◆ TASK: Copy the result of filtering the entries below for lines that include the string "next".
-------- PROVIDED DATA
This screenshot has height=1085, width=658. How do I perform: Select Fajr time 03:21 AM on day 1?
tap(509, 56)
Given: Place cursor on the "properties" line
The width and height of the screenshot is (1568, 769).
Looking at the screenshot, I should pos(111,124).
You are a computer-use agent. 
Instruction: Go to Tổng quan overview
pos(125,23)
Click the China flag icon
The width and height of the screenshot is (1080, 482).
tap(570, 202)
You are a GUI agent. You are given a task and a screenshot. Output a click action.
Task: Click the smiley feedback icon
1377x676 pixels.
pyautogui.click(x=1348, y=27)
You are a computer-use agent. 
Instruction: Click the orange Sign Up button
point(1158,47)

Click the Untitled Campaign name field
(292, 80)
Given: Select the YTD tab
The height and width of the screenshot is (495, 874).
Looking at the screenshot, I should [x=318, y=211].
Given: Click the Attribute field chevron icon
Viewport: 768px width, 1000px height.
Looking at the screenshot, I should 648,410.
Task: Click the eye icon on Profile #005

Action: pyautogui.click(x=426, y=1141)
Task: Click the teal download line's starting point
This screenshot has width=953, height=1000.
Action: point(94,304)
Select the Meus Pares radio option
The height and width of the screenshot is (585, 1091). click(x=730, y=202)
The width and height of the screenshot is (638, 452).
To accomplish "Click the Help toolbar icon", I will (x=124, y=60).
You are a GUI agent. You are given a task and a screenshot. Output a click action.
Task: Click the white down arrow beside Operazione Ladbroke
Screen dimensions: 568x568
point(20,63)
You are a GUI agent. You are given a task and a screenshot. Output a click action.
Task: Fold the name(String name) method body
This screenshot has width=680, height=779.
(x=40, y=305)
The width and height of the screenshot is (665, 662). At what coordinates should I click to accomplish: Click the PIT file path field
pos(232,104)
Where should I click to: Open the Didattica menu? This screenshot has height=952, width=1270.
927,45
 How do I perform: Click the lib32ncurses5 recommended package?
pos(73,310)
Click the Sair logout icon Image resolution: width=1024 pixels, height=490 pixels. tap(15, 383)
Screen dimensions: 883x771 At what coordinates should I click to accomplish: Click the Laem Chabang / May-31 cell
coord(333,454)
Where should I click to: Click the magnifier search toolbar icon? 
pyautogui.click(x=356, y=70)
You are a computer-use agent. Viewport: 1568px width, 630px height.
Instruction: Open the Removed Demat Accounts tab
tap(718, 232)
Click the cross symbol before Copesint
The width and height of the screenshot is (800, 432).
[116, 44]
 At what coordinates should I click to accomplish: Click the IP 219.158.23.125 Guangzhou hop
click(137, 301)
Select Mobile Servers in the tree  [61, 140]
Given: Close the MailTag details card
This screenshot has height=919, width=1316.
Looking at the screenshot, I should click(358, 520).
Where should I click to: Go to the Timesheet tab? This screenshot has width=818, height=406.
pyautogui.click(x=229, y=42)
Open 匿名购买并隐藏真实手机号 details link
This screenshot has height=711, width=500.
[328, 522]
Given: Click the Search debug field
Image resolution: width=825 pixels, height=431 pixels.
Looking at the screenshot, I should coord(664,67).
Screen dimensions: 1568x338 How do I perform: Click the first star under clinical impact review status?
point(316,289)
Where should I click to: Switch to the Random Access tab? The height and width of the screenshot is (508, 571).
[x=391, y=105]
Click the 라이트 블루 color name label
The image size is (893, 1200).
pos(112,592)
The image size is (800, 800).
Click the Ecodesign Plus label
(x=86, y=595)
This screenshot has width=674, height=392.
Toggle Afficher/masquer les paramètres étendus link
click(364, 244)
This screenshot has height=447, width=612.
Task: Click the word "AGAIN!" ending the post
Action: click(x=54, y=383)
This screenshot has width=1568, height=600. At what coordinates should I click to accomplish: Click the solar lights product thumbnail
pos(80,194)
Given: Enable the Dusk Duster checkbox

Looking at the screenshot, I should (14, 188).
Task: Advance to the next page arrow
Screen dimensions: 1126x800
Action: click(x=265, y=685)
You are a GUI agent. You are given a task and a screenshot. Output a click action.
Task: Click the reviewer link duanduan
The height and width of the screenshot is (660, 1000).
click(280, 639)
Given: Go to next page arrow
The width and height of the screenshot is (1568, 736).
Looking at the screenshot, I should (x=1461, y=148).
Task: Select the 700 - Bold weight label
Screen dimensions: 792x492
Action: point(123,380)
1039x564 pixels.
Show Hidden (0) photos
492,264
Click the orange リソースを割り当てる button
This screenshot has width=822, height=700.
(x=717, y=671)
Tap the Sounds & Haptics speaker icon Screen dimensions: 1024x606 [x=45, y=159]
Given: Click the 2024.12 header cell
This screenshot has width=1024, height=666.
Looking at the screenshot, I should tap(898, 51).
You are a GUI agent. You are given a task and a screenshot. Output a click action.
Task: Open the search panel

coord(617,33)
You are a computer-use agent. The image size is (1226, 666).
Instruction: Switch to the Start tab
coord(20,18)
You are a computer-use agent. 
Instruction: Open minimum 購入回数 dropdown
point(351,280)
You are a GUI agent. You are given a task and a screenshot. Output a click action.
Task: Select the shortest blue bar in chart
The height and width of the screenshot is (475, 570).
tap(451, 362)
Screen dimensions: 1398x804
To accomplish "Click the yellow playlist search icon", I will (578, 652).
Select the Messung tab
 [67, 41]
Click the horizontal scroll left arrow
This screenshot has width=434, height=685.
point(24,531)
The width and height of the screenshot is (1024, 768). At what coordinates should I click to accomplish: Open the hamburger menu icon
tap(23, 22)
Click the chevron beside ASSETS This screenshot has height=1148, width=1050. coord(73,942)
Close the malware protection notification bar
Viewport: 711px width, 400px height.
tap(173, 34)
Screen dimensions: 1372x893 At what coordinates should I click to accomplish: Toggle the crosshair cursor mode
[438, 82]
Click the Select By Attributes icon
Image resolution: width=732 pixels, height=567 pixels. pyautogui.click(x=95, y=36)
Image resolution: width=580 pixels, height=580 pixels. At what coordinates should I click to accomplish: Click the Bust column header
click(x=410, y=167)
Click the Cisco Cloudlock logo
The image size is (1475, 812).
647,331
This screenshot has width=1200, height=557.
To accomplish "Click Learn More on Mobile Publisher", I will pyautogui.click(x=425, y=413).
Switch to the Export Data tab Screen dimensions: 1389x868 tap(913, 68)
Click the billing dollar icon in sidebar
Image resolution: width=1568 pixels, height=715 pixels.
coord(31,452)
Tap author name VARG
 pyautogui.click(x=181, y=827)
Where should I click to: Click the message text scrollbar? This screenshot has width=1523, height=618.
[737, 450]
----------------
◆ SOLVED EXERCISE:
Task: Advance to the next page arrow
Given: Go to next page arrow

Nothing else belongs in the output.